▸ What you need to do
Should a line in the entries below contain "Switch", return that line.
*** Available records ***
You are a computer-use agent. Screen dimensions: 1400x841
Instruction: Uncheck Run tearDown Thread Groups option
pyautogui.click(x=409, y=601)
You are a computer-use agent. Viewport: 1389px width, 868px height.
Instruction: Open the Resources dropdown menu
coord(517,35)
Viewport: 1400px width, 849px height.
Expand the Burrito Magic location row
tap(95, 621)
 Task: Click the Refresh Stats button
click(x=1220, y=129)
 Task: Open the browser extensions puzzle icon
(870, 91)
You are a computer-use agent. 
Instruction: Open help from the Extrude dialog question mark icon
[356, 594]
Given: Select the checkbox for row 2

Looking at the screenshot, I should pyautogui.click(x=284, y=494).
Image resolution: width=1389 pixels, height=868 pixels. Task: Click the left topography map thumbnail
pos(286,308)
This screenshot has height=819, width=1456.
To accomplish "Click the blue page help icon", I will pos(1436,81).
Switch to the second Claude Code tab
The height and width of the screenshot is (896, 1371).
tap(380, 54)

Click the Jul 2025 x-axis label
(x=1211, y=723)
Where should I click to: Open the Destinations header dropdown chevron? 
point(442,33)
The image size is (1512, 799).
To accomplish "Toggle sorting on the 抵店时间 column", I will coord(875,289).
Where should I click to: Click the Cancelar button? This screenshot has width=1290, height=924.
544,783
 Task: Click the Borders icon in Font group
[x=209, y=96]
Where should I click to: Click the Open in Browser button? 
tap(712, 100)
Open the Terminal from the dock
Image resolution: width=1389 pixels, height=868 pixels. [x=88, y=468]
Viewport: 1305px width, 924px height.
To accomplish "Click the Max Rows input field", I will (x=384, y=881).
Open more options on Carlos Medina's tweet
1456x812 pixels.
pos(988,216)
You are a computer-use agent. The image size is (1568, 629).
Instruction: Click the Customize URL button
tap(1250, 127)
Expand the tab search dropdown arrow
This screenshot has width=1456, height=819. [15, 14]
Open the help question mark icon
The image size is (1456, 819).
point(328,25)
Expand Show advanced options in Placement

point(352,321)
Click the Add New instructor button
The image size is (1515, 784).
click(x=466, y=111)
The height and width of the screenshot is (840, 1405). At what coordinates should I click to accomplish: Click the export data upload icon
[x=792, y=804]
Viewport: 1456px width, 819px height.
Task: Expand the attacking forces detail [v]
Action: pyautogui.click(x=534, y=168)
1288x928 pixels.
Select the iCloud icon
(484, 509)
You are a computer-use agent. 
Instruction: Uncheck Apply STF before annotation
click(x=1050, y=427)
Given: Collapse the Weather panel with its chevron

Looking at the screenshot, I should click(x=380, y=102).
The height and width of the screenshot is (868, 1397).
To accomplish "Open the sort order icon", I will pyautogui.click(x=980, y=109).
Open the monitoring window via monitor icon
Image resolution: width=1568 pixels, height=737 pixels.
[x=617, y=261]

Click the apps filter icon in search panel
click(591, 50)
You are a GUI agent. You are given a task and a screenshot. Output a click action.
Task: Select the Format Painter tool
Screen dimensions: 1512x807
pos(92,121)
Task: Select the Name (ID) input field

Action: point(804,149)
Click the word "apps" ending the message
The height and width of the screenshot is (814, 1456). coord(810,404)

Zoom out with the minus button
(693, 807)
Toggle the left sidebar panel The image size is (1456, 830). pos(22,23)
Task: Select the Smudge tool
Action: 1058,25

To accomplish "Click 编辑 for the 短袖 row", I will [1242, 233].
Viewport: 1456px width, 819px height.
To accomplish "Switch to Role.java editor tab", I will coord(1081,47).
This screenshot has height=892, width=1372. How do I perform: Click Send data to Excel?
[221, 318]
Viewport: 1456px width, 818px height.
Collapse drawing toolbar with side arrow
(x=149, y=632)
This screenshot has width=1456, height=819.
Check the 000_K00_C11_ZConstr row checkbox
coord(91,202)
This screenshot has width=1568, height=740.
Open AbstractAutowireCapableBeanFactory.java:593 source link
*** End of Available records ***
▸ Exercise output
Switch to the second Claude Code tab
To accomplish "Switch to Role.java editor tab", I will coord(1081,47).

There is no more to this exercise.